#### [Quoted text]
#####

[1/7] KVM: VMX: remove regs argument of __vmx_vcpu_run

Message ID 20221028230723.3254250-2-pbonzini@redhat.com
State New
Headers
Series KVM: SVM: move MSR_IA32_SPEC_CTRL save/restore to assembly |

Commit Message

Paolo Bonzini Oct. 28, 2022, 11:07 p.m. UTC
  Registers are reachable through vcpu_vmx, no need to pass
a separate pointer to the regs[] array.

No functional change intended.

Signed-off-by: Paolo Bonzini <pbonzini@redhat.com>
---
 arch/x86/kernel/asm-offsets.c |  1 +
 arch/x86/kvm/vmx/nested.c     |  3 +-
 arch/x86/kvm/vmx/vmenter.S    | 58 +++++++++++++++--------------------
 arch/x86/kvm/vmx/vmx.c        |  3 +-
 arch/x86/kvm/vmx/vmx.h        |  3 +-
 5 files changed, 29 insertions(+), 39 deletions(-)

#####

#### [Data extract]
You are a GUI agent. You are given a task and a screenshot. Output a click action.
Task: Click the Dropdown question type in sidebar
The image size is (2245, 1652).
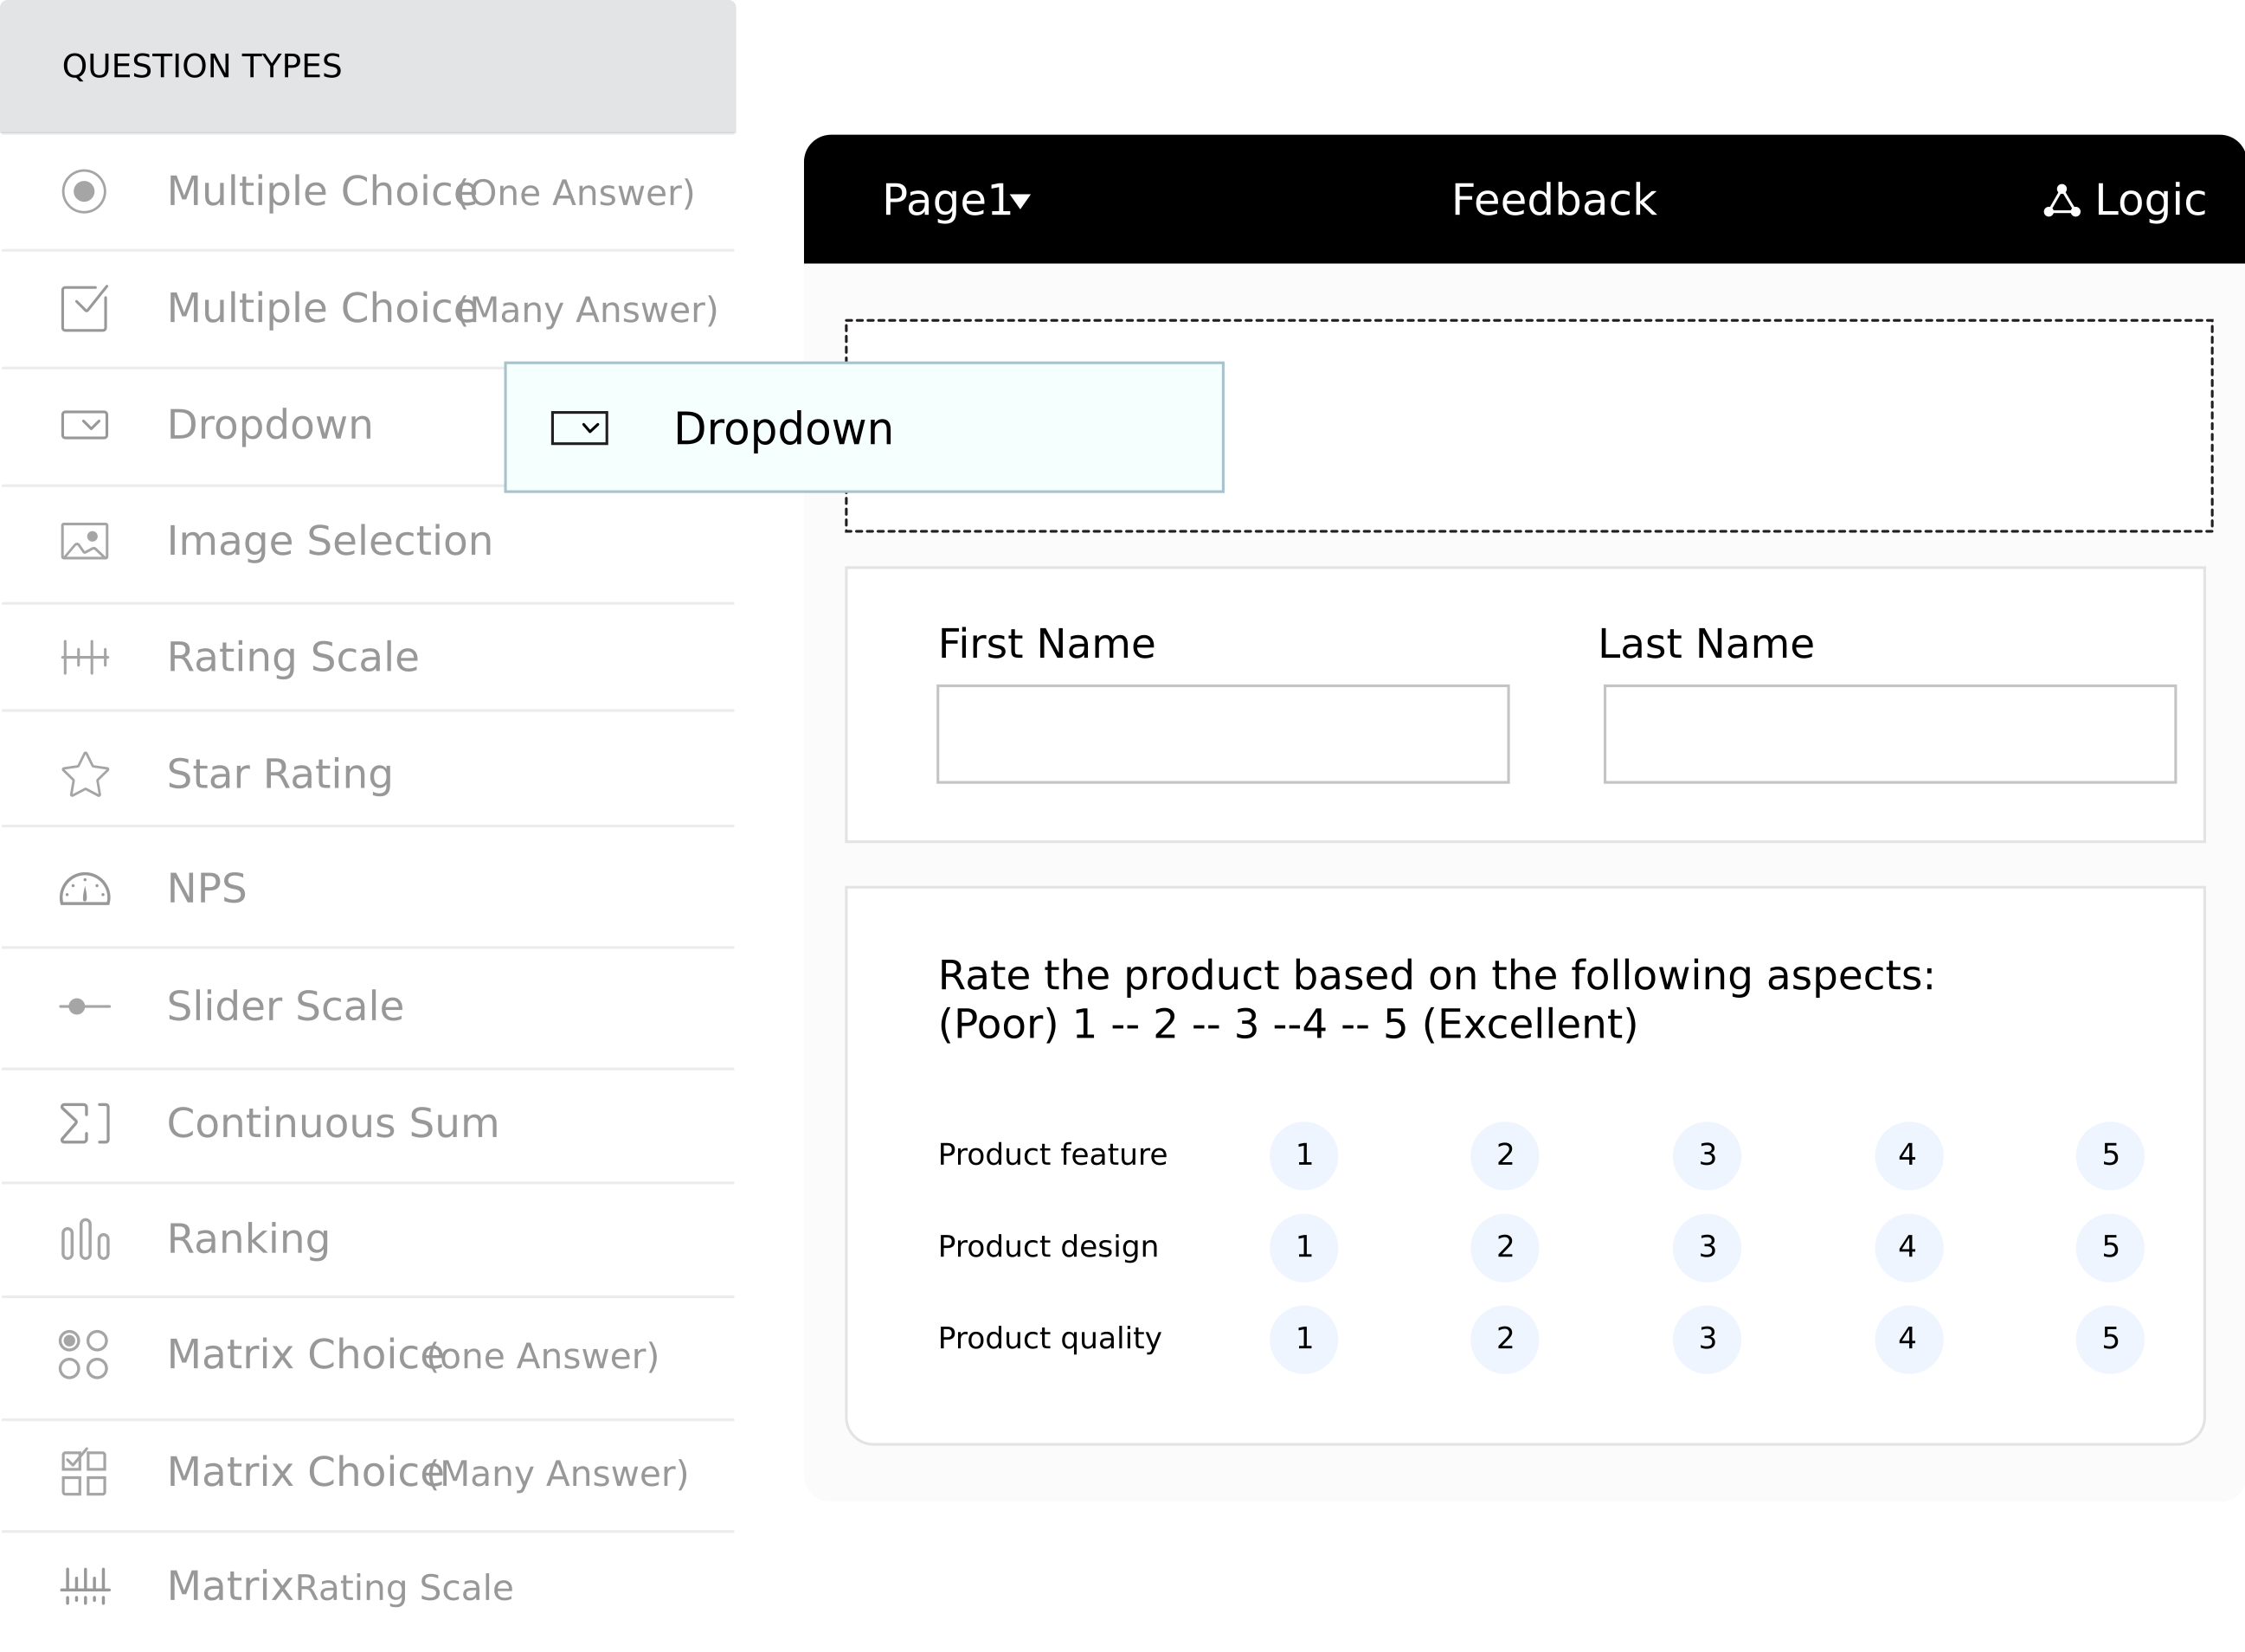269,425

#####

#### [Problem set]
1. Reproduce the part of the KVM patch page that opens with the words containing "No functional change" and closes with "insertions(+), 39 deletions(-)".
2. How many insertions and deletions does the KVM patch page report in total?

#### [Solutions per task]
1.
No functional change intended.

Signed-off-by: Paolo Bonzini <pbonzini@redhat.com>
---
 arch/x86/kernel/asm-offsets.c |  1 +
 arch/x86/kvm/vmx/nested.c     |  3 +-
 arch/x86/kvm/vmx/vmenter.S    | 58 +++++++++++++++--------------------
 arch/x86/kvm/vmx/vmx.c        |  3 +-
 arch/x86/kvm/vmx/vmx.h        |  3 +-
 5 files changed, 29 insertions(+), 39 deletions(-)

2. 29 insertions and 39 deletions.